What role does video play in Workflow’s feedback process, and why did you prioritise it over written briefs?
Video is transformational for creative feedback because it captures nuance and context that written comments simply can’t. When someone can screen record their thoughts while navigating through a design, or present work over a call within the platform, the quality of communication jumps dramatically.
We’re big fans of Loom – the only challenge is you can’t install it on your client’s computers. We ended up re-building Loom-style a screen-recorder into the browser, so that when you share a link to your work in Workflow, clients can screen record feedback too.
This visual, conversational approach to feedback reduces revision rounds or the need for zoom calls. It’s really about free-ing up time for creative work.
How have designers and clients responded to the idea of replacing traditional portals with Workflow’s streamlined space?
The response has been overwhelmingly positive, especially because we are purpose-built for the creative process and helping non-tech-savvy clients.
Designers love that they can present their work beautifully without jumping between tools, and clients appreciate being able to leave feedback without creating an account.
We’re seeing agencies use us as their primary client portal because it makes creative collaboration inclusive and accessible to anyone.
What’s been the most surprising use-case you’ve seen for Workflow that you didn’t anticipate?
So… some kids are using Workflow’s “live website review” feature to play in-browser video games at school, circumventing the school firewall / ban-list. Instead of adding a website into Workflow and putting comments on it, the kids add video game websites and just play the games. Actually genius.
We’ve also been picked up by architects as a way of collaborating on blueprints. I’m interested in this idea that the design process can be extended to other forms of knowledge work. As more of the busy-work associated with knowledge work is handled by AI, more people will become designers and curators of their work.
In an age of remote collaboration, how does Workflow bridge the feedback gap between creators and stakeholders?
Remote work has made the fragmentation problem even worse – creative teams need a central space where all stakeholders can engage meaningfully with the work – and that shouldn’t be an email inbox.
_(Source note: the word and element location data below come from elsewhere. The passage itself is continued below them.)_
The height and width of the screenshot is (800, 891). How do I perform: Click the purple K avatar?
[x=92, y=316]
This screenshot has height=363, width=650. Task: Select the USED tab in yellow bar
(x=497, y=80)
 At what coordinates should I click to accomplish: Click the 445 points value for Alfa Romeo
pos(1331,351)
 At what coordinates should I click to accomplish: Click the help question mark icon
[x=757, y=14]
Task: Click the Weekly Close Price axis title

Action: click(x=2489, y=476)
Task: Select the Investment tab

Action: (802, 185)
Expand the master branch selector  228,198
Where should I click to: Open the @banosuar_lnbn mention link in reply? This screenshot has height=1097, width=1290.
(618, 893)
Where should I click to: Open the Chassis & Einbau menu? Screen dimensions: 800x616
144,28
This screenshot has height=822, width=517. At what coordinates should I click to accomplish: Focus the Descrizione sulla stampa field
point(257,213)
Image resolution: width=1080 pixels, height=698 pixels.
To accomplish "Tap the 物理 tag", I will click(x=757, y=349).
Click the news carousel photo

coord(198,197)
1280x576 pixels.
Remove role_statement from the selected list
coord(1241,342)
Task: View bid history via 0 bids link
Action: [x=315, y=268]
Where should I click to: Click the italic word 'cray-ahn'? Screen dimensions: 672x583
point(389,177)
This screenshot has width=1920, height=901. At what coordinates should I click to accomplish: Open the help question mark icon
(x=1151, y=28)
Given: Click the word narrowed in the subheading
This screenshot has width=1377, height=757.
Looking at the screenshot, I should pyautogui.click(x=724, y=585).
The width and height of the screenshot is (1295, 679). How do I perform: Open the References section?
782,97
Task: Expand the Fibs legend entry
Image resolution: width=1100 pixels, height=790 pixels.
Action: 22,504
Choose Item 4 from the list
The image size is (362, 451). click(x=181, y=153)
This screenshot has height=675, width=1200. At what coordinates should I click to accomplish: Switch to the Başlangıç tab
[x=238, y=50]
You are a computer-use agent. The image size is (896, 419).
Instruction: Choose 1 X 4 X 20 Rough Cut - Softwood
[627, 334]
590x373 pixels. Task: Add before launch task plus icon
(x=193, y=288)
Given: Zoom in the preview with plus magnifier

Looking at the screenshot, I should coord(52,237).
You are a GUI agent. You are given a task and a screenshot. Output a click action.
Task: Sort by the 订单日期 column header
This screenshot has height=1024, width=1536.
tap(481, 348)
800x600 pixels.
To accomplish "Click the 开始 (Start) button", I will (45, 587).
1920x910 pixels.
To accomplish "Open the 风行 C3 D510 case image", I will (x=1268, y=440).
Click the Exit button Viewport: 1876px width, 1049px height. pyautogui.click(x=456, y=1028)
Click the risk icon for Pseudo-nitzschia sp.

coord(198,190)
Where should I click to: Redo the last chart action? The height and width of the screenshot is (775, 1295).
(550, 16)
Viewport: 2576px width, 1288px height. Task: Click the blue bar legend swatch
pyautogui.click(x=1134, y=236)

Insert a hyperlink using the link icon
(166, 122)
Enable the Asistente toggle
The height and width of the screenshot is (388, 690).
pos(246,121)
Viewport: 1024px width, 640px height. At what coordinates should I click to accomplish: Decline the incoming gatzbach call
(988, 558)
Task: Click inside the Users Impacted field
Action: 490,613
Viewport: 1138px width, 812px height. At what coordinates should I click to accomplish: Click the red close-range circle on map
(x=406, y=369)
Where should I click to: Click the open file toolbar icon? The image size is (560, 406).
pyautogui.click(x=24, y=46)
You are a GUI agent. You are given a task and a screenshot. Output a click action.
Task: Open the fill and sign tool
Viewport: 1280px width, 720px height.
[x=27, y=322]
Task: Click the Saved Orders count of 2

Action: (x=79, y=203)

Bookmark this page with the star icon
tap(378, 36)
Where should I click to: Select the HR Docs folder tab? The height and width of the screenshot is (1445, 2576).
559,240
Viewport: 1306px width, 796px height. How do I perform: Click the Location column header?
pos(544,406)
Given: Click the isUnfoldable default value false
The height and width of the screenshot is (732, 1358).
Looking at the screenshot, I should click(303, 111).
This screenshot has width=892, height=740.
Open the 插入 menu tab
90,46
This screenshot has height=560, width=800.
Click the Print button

Ultimately it’s important that everything lives in one place: the assets, the conversations, the iterations, the approvals. This centralization is crucial for remote teams who can’t just walk over to someone’s desk to discuss a design.
What’s next for Workflow—any upcoming features or directions you’re especially excited about?
What does the “10x creative” look like? We’re exploring AI review; the ability for the AI to collaborate on your design problems.“This copy isn’t working for me”. “I’d like to see a few variations of this”. “How might our audience respond to this?”. I’d like to help creatives move to a higher plane of thinking, help them iterate faster and arrive at great solutions without as many humans in the loop.
Or it might just help them get their work approved in fewer revisions. That would be a nice start.